而古代女子则不同了,她们早就知道自己应该好好服侍自己的夫君,所以或多或少都学过一些侍夫之道,夏霖虽然没学过,但是也偶尔听到旁人提起过。
所以此时反倒令朱厚照显得有些被动。
“都处理的差不多了,你怎么还没有休息?”
朱厚照有些尴尬,不过随之他又释然了,这夏霖是他明媒正娶的妃子,他有什么尴尬的,就算这夏霖不是太子妃,只是一个婢女宫娥,那他朱厚照今夜临幸也不应该会有什么尴尬才是。
“臣妾在等皇上呢。”夏霖话语之中带着三分幽怨,两分魅惑,还有五分期待。
朱厚照仰头而笑道:“等朕,是啊,你是该等朕,朕已经一年多没有待在这里过夜了。”
偏殿之内,烛光忽明忽暗,夏霖那妖娆的体态在这忽明忽暗间微动,她红唇轻启,幽幽说道:“之前皇上虽然也待在端木宫内,可是从来没让臣妾去陪过皇上。”

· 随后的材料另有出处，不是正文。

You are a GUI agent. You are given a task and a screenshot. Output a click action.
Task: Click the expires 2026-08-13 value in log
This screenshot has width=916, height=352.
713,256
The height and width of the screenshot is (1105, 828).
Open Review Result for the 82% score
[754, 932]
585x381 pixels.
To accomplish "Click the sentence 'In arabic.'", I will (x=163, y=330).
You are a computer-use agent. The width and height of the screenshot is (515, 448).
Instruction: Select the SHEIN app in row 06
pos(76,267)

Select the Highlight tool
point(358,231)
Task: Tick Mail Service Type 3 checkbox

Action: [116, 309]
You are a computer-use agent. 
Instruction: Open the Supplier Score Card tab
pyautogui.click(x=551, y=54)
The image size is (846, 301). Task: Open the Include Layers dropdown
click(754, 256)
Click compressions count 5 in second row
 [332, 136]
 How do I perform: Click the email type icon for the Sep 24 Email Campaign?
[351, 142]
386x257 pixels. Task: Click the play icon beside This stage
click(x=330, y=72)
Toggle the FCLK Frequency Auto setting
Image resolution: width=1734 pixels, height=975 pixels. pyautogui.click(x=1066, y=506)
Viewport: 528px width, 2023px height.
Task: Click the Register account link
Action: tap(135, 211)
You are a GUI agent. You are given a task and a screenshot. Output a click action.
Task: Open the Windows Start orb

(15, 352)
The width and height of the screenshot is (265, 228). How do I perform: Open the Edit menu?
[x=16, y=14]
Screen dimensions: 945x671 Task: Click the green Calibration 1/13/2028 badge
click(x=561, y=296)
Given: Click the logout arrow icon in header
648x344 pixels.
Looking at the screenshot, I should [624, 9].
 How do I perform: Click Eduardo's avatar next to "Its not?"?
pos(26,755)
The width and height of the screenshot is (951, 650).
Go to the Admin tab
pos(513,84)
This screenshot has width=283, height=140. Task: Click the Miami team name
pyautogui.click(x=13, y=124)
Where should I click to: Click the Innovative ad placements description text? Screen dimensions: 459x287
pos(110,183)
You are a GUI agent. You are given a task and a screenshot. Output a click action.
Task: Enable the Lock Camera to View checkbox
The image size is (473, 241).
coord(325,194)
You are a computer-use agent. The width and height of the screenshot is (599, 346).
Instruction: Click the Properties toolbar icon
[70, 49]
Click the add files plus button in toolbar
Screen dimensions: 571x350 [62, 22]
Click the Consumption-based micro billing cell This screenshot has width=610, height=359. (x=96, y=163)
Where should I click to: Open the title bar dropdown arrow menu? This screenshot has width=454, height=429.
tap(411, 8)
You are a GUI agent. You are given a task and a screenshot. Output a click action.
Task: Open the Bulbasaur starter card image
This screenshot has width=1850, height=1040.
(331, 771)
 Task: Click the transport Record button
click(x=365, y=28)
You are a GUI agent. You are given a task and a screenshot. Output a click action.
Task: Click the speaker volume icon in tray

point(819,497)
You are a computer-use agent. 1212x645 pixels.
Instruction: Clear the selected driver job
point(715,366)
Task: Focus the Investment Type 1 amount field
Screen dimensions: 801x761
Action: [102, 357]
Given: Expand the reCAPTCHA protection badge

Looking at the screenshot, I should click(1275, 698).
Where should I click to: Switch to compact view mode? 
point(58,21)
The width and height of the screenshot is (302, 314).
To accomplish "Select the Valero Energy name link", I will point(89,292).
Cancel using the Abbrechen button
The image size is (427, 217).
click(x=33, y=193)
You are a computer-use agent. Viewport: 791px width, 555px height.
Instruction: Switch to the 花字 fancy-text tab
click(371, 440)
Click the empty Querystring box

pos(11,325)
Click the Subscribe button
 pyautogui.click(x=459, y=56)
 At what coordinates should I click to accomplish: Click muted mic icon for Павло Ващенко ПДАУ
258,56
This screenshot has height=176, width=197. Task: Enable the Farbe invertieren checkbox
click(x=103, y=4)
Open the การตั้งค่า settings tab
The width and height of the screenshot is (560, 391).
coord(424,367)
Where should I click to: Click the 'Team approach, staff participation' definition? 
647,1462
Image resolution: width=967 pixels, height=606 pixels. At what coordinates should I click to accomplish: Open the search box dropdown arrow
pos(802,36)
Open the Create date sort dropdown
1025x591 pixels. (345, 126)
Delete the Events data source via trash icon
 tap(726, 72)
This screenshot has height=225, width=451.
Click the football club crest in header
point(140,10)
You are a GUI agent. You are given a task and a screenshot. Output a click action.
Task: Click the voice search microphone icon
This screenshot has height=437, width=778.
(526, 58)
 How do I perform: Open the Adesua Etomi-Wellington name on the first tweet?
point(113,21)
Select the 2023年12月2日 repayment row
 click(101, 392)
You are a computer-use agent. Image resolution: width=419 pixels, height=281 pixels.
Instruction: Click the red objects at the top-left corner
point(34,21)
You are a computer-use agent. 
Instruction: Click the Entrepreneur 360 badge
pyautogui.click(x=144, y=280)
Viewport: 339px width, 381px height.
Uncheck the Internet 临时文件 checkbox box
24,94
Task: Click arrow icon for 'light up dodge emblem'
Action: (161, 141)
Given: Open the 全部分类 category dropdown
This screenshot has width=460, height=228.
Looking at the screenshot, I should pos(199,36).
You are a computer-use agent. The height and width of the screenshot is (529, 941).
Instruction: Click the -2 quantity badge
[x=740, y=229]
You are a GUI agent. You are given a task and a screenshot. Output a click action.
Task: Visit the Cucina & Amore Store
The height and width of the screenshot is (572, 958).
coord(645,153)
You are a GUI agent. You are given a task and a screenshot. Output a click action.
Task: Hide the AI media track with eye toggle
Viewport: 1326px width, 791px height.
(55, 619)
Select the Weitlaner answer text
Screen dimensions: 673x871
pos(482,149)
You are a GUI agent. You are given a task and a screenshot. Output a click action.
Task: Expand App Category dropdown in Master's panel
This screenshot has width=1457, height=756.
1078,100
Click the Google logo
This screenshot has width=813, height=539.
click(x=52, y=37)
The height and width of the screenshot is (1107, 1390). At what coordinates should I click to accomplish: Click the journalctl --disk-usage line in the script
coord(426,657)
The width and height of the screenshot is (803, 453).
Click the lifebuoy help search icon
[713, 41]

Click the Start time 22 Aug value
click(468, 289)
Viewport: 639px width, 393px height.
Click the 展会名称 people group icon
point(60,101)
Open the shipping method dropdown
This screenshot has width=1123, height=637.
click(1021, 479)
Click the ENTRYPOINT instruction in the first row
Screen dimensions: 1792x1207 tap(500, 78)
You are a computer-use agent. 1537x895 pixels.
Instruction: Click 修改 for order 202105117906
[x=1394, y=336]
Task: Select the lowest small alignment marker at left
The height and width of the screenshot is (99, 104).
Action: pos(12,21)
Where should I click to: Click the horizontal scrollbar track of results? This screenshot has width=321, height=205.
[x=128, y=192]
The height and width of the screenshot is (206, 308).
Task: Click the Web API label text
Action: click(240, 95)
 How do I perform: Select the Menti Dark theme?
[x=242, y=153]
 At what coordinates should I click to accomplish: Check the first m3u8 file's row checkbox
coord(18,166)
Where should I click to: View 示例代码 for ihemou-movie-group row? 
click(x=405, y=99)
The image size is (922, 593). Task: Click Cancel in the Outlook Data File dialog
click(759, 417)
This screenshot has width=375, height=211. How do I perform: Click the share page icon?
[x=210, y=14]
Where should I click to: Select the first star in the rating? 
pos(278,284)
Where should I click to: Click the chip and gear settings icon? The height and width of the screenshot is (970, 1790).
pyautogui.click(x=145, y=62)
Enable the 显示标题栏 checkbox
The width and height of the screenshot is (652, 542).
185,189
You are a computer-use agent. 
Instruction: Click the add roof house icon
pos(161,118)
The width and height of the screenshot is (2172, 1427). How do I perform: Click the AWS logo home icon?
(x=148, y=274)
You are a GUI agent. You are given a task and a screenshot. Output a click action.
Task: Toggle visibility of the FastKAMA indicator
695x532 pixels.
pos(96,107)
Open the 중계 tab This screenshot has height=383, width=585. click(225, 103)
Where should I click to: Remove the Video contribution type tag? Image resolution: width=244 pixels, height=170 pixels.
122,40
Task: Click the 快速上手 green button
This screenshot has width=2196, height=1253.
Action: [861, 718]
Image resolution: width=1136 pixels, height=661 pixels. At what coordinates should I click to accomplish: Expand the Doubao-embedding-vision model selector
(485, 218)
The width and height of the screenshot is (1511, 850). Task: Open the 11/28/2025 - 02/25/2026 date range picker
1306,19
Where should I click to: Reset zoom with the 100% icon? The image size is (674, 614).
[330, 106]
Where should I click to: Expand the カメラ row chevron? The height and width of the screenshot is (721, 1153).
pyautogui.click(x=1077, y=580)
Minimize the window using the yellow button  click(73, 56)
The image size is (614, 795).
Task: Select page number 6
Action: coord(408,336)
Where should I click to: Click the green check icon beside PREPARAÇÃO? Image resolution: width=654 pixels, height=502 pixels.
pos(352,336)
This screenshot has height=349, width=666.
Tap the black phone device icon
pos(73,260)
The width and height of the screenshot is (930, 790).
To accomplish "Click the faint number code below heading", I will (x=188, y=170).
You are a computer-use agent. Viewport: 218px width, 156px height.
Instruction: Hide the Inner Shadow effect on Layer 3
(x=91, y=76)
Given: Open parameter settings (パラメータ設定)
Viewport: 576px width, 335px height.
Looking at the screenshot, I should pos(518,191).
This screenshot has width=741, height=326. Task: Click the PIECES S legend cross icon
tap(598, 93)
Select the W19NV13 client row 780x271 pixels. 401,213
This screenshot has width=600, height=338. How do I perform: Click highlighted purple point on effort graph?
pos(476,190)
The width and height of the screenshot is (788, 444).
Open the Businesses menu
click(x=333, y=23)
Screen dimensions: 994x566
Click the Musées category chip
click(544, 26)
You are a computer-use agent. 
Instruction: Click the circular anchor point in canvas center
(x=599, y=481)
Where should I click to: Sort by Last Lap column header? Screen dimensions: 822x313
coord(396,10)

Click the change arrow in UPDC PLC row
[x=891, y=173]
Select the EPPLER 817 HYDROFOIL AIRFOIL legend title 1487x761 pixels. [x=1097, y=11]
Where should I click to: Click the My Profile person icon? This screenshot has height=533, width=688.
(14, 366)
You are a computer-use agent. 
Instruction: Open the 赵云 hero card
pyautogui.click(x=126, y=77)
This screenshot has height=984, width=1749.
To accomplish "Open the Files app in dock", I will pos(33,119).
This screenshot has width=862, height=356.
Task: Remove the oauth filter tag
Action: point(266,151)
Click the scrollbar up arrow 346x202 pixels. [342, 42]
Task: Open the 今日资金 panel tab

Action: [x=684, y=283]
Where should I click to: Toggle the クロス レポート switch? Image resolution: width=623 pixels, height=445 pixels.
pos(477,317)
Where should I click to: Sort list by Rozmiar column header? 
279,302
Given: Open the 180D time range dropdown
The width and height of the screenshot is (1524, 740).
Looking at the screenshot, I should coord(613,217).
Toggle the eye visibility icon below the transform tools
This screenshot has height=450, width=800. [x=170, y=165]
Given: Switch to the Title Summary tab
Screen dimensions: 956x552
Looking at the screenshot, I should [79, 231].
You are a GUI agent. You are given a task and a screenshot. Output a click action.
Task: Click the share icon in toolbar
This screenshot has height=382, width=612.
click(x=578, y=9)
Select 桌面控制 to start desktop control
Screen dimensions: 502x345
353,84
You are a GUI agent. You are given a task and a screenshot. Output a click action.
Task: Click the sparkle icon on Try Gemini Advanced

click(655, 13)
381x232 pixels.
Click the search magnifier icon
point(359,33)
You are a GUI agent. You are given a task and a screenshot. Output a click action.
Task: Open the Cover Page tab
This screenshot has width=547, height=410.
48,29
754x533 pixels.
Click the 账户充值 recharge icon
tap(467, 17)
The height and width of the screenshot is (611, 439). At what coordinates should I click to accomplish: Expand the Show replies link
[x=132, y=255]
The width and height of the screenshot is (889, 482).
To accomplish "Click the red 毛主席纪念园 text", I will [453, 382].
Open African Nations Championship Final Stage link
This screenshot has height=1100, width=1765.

看着身着薄纱的夏霖那娇羞又妖娆的样子,朱厚照的眼睛忍不住的有些发直。
“那时是那时,今后是今后,从今以后,朕……”
朱厚照话还没有说完,夏霖就不由分说的吻了上来,夜越来越深了,不知何时起了风,正好将屋内的两支红烛吹灭。
朱厚照再也忍不住了,他要化被动为主动。
拦腰将夏霖抱了起来,在昏暗的房间内,朱厚照凭着自己的感知,将夏霖放在了那宽大无比的大床之上。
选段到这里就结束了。